Nun liefen sie auf dem Gräberfeld des HSV herum und wussten nicht recht, wie sie auf einem Friedhof dem HSV etwas heimzahlen sollten.
„Viele Gräber gibt es hier ja nicht“, sagt Ole und schaute sich um.
„Ja, die HSV-Fans leben alle noch“, sagte Martin und war sich selber nicht im Klaren darüber, ob das nun witzig war oder nicht.
Sie überlegten noch ein wenig, was sie hier Schlimmes anstellen konnten. Doch es fiel ihnen nichts ein. Keiner wollte es zugeben, aber es war ihnen ein wenig unheimlich zumute. Sie stapften über das fast leere Gräberfeld.
„Komm“, sagte Ole zu Jan, „du hast doch studiert, wie war das noch mal mit den Toten?“
„De Mortuis nihil nisi bene!“, rief Jan laut und nicht wenig stolz auf sich.
„Meinst du, HSV-Fans verstehen Latein?“, fragte nun Martin.
Ole grinste. „Die Toten vielleicht! Komm Jan, sag noch was auf Latein!
Jan wühlte in seinem modrigen Gedächtnisschrank.

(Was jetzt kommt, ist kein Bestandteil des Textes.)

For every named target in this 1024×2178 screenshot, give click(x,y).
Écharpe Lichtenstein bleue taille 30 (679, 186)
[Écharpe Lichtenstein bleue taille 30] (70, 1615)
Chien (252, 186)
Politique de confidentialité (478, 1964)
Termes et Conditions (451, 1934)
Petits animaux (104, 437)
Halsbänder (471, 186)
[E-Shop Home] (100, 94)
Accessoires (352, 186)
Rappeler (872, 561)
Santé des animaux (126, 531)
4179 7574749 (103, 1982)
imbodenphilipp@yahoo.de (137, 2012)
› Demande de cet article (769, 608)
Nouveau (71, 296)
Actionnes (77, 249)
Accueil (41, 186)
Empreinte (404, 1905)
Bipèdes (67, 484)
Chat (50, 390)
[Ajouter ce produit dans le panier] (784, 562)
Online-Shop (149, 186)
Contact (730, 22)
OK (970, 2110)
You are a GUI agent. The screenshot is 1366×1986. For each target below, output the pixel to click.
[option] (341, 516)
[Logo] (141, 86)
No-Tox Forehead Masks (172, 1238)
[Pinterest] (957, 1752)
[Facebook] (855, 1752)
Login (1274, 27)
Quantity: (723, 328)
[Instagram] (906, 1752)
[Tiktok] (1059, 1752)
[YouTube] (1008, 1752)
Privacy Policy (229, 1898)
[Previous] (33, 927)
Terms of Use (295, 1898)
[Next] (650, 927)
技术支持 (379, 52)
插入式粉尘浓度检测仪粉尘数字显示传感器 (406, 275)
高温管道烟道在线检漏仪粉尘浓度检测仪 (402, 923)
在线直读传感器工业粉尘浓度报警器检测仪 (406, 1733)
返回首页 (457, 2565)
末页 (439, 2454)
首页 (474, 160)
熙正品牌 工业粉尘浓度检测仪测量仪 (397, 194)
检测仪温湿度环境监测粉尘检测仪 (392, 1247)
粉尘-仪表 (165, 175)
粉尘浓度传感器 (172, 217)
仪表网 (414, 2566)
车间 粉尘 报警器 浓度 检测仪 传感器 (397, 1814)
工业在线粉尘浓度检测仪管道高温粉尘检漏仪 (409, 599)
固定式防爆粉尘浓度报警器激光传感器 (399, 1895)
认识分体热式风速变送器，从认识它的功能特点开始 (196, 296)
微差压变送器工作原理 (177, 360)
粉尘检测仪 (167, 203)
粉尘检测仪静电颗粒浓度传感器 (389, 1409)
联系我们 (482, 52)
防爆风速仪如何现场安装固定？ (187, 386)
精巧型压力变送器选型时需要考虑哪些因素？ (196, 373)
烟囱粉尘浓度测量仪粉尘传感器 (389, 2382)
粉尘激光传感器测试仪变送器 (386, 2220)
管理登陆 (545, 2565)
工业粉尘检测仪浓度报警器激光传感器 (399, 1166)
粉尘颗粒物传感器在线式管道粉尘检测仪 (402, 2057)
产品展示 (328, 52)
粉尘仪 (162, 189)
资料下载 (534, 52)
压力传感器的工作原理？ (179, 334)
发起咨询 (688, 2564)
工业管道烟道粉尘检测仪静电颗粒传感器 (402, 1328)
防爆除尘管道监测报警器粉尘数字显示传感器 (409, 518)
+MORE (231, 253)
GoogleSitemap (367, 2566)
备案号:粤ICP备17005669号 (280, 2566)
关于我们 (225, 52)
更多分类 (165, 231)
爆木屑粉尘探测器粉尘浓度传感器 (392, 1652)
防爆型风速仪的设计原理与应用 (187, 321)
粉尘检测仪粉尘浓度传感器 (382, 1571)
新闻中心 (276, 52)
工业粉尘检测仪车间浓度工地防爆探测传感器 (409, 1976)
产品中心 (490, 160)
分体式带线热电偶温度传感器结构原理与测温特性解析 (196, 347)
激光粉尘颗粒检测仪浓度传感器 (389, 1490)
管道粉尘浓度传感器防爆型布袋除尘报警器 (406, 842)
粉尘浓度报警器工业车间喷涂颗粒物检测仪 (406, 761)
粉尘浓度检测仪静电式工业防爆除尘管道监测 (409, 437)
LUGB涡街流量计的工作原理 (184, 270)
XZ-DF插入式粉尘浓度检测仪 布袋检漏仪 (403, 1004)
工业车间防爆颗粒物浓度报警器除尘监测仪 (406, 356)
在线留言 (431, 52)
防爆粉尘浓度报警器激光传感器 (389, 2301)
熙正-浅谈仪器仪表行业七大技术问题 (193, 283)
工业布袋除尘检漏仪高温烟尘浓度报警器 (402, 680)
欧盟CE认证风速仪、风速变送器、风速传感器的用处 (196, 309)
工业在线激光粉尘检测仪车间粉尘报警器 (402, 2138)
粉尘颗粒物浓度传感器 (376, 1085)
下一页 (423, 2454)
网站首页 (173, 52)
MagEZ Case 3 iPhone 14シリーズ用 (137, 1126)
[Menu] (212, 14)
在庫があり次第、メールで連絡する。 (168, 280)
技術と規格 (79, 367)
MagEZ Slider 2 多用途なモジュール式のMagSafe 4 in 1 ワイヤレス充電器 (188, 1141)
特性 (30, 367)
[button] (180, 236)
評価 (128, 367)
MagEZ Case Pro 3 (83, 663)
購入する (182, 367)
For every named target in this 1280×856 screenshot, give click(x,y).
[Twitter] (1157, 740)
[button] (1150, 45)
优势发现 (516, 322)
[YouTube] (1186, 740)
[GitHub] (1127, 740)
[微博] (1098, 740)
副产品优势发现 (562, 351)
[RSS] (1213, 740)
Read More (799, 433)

„Agricola … Agricola arat!“
Was soll das denn heißen?“, fragte Martin.
„Der Bauer pflügt!“
„Der Bauer pflügt? Was ist denn das für ein sinnloser Satz, kannst du nicht ….“, Martin kratzte sich am Kopf, “ … kannst du nicht etwas für den Ort passenderes sagen? Sowas mit Toten, wie dieser eine komische Satz …“
„De Mortuis niesen Penne …“, rief Ole dazwischen.
„Ja, genau! So was!“
Jan schüttelte sich, in seinem Gedächtnisschrank rumpelte es gewaltig. Er blickte zum Himmel hoch, dann hinunter zur Erde und schrie laut auf die geheiligte HSV-Erde nieder.
„De Profundis Clamavi ad te St. Pauli!“
Ole und Martin klatschten begeistert Beifall.
„Und? Was heißt das? Sag schon! Es klingt, es klingt … ein Hammer ist das!“
Jan holte Luft und übersetze schreiend: „Aus der Tiefe rufe ich zu Dir, Herr, St. Pauli!“

Da öffnete sich unter Jans Füßen die Erde und verschluckte ihn.
Ole und Martin starrten ungläubig auf den Boden.
„Sieh mal“, sagte Ole.
„Was?“
„Sie schmatzt?“
„Was?“
„Die Erde schmatzt!“
Tatsächlich kaute der Boden etwas.
„Du hast Recht!“
Ole und Martin wurden blass.
„Los, lass uns abhauen!“, sagt Ole.
„Und Jan?“, fragte Martin.
„Jan, der ist … „, bevor er den Satz zu Ende sprechen konnte, gab die schmatzenden Erde einen gewaltigen Rülpser von sich, gefolgt von einem Luftzug, der bestialisch stank. Schreiend liefen Ole und Jan davon. Noch bevor sie das HSV-Gräberfeld verlassen konnten, hatte die geheiligte HSV-Erde den blasphemischen St. Pauli-Fan namens Jan Weiden schon verdaut.